Jamie Oliver's highly publicised campaign to get British schoolchildren eating healthy food has lost its government backing.
Andrew Lansley, the Health Secretary, has said that the celebrity chef's insistence on serving healthy food in school dining rooms had had the perverse effect of sending children out to the shops during the lunch break to buy junk food.
The implication that schools are to be allowed to try to get children eating school meals by offering them what they like rather than what is good for them follows the scrapping of a plan to offer free meals to 500,000 children from low-income families.
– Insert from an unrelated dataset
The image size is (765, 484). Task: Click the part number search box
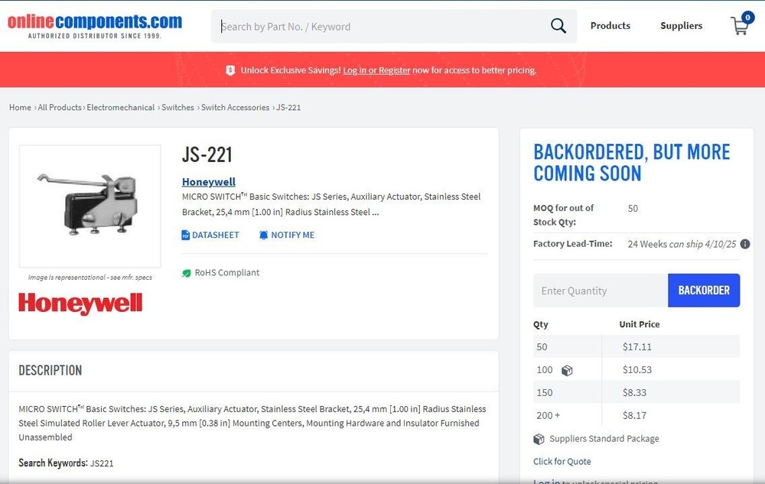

At present, children of parents who are out of work qualify for free meals. The Labour government was planning to extend that right to all primary school children from families living below the poverty line, but that plan has fallen victim to the new government's budget cuts.
Addressing doctors at the summer conference of the British Medical Association, Mr Lansley said: "If we are constantly lecturing people and trying to tell them what to do, we will actually find that we undermine and are counterproductive in the results that we achieve.
"Jamie Oliver, quite rightly, was talking about trying to improve the diet of children in schools and improving school meals, but the net effect was the number of children eating school meals in many of these places didn't go up, it went down.
"So then the schools said: 'It's okay to bring packed lunches but we've got to determine what's in the packed lunches, we've got to decide what's in the packed lunches.'
"To which the parents' response was that they gave children money, and children are actually spending more money outside school, buying snacks in local shops, instead of on school lunches."
His remarks are a contrast to his reaction five years ago when Mr Oliver set off a national debate about the quality of school meals by denouncing Turkey Twizzlers.
At the time, Mr Lansley warned his fellow Tories that they needed to understand the popular appeal of a campaign on an issue that directed affected thousands of people fronted by a well-known personality.
"When Jamie Oliver captured exactly what millions of parents felt about school food, did they hear us respond?" he asked.
In 2007, Ofsted inspectors reported that 27 schools they visited had met the requirements to improve healthy options on their menus but there had been a significant fall in take-up of school food. In 19 of the 27 schools, there was between a 9 per cent and 25 per cent drop in the number of pupils eating school meals.
Mr Oliver described Mr Lansley's remarks yesterday as "an insult" to all those who had worked to try to overhaul school dinners.
"I'm not encouraged by the news that the new health minister has summed up eight years of hard work in a few lines for the sake of a headline," he said.
"Any problems that we've been having in school meals is more often than not down to continuing lack of funds for training of school catering staff.
The chef said he wanted to see "practical measures to help bring down the spiralling cost to the NHS of obesity and its related diseases - £7bn (NZ$15.2bn) a year at the moment".
He added: "As far as the minister's comment on lecturing is concerned, I've never really lectured in any of my campaigns. I'll post him a copy of the School Dinners series as he's clearly never seen it. Moreover, I hope that we can meet soon so I can hear more about his practical ideas for ensuring this generation of children doesn't die earlier than their parents."
He called on the Government to "invest in education so that all children can have compulsory cooking lessons and all adults can have access to a food centre which teaches core cooking skills and how to cook fresh, tasty, affordable and nutritious food".